◆ EXERCISE REQUIREMENTS
Print the records below word for word, beginning with the first line and ending once the line containing "Task: Click the VAST tag info icon" is printed.

◆ EXERCISE INPUT
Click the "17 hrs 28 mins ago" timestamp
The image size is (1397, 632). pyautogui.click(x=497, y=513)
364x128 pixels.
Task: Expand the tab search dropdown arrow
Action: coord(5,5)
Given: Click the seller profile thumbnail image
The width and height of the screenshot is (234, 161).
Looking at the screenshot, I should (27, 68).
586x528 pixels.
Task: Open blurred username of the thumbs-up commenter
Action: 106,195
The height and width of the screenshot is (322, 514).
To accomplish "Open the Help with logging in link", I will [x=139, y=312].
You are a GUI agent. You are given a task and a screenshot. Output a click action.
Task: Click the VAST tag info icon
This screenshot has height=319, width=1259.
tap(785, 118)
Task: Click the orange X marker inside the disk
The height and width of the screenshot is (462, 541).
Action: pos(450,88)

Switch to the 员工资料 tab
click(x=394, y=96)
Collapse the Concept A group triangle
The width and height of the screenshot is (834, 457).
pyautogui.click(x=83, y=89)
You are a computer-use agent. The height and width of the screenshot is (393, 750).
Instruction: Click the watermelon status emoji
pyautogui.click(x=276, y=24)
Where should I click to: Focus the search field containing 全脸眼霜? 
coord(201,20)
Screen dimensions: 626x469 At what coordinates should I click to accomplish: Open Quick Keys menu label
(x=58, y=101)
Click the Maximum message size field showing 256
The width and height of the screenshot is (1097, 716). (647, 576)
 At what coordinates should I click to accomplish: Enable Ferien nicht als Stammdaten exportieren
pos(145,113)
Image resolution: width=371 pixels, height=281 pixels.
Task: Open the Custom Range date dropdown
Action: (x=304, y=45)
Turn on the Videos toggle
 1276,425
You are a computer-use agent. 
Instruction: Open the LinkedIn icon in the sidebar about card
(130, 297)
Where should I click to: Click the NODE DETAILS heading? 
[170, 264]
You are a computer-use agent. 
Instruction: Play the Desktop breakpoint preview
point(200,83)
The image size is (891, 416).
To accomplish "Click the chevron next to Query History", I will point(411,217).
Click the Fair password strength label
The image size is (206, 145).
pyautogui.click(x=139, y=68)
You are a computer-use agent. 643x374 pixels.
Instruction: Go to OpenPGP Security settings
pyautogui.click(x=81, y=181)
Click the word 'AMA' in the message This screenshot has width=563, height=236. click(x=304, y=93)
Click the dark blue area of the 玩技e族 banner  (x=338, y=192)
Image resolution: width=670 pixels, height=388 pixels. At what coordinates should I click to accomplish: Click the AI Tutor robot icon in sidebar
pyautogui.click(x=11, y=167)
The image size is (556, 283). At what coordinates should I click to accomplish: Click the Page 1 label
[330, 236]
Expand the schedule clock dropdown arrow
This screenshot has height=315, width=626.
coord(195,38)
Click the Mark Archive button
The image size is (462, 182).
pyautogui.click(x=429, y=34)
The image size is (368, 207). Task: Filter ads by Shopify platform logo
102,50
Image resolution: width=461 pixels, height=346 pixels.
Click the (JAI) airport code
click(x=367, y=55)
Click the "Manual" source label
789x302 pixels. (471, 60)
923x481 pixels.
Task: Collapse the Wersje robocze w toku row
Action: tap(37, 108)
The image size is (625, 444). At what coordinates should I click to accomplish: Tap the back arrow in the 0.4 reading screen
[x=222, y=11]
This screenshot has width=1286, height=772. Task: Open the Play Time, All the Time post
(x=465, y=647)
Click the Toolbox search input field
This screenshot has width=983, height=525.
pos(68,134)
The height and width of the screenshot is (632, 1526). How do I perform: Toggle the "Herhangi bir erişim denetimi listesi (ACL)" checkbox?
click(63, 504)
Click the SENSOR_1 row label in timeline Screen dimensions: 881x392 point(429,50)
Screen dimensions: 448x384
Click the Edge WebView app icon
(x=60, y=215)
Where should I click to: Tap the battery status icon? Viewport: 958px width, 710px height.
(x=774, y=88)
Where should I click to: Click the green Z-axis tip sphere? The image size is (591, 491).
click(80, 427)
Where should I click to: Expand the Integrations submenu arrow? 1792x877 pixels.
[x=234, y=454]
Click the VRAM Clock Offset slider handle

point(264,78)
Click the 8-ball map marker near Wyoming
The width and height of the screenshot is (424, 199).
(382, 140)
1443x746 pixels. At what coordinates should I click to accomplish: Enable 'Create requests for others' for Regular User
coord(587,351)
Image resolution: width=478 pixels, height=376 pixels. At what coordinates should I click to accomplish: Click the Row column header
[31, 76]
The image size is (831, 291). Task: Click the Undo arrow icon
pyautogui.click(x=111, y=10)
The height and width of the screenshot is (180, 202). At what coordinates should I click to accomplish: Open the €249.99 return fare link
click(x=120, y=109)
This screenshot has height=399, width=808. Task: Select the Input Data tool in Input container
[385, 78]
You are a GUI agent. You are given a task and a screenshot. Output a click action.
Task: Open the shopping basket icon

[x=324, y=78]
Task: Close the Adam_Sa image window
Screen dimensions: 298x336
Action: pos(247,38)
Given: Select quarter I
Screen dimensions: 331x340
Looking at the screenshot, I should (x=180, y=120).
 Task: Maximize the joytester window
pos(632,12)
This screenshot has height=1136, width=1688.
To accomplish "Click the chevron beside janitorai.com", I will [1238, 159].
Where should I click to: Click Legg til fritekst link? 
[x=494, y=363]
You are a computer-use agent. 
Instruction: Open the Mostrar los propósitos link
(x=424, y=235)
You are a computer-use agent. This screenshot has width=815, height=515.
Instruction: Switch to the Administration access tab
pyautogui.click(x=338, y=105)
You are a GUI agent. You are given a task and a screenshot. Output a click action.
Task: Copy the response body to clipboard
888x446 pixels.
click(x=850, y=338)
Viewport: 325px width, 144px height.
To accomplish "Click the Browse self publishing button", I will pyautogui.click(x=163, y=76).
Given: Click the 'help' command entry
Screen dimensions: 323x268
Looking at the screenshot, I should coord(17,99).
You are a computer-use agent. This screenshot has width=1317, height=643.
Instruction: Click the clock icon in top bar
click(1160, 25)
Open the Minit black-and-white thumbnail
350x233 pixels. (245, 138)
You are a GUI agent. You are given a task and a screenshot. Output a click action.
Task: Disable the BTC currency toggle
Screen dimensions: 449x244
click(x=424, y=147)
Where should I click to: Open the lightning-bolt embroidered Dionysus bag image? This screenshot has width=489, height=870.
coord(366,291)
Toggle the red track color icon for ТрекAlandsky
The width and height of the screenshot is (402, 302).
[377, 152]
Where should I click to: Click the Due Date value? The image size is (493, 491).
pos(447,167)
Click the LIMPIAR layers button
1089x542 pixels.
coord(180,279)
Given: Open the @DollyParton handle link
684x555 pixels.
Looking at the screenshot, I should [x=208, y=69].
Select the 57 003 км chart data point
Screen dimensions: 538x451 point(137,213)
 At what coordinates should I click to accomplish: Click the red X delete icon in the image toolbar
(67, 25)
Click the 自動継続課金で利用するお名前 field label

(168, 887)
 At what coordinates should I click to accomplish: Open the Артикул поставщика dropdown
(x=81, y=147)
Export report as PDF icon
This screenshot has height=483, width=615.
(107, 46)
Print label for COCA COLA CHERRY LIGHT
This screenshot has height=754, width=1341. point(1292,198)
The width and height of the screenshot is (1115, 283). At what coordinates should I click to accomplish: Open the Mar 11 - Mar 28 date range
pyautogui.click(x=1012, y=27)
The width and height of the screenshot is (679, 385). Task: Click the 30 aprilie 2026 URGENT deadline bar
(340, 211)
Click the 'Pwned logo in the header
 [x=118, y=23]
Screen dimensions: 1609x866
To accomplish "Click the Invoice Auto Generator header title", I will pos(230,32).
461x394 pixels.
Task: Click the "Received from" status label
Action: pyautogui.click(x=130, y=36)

◆ THE ANSWER
Click the "17 hrs 28 mins ago" timestamp
The image size is (1397, 632). pyautogui.click(x=497, y=513)
364x128 pixels.
Task: Expand the tab search dropdown arrow
Action: coord(5,5)
Given: Click the seller profile thumbnail image
The width and height of the screenshot is (234, 161).
Looking at the screenshot, I should (27, 68).
586x528 pixels.
Task: Open blurred username of the thumbs-up commenter
Action: 106,195
The height and width of the screenshot is (322, 514).
To accomplish "Open the Help with logging in link", I will [x=139, y=312].
You are a GUI agent. You are given a task and a screenshot. Output a click action.
Task: Click the VAST tag info icon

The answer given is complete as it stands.